Find each line of the entries with the string "will", please, and copy it.

+++ Information given

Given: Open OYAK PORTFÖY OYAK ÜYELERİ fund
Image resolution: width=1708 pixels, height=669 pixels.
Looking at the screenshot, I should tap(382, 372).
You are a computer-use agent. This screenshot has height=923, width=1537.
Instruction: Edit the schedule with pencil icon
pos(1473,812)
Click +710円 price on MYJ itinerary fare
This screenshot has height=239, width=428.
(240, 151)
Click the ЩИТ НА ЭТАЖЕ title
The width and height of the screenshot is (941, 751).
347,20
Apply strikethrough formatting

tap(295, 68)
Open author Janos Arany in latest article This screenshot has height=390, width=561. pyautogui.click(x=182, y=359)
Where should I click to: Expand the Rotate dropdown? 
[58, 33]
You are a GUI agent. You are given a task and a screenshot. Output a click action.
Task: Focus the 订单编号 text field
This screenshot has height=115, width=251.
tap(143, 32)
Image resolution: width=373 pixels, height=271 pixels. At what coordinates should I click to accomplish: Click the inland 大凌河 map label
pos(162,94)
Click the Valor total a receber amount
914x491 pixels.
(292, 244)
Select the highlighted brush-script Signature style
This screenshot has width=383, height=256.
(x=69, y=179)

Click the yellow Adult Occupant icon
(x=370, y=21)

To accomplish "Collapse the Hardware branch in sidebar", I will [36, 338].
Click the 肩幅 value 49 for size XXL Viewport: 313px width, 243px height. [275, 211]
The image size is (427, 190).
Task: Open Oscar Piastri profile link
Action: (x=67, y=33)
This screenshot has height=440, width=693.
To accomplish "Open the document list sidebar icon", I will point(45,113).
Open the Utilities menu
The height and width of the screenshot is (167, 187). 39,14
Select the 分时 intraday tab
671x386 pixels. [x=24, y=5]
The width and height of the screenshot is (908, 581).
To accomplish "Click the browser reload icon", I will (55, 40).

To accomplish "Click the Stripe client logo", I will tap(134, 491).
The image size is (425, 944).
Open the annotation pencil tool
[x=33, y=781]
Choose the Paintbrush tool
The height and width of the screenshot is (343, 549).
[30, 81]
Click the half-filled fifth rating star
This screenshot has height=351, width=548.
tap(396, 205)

++++++

= Exercise output =
To accomplish "Collapse the Hardware branch in sidebar", I will [36, 338].
To accomplish "Open the document list sidebar icon", I will point(45,113).
To accomplish "Click the browser reload icon", I will (55, 40).
To accomplish "Click the Stripe client logo", I will tap(134, 491).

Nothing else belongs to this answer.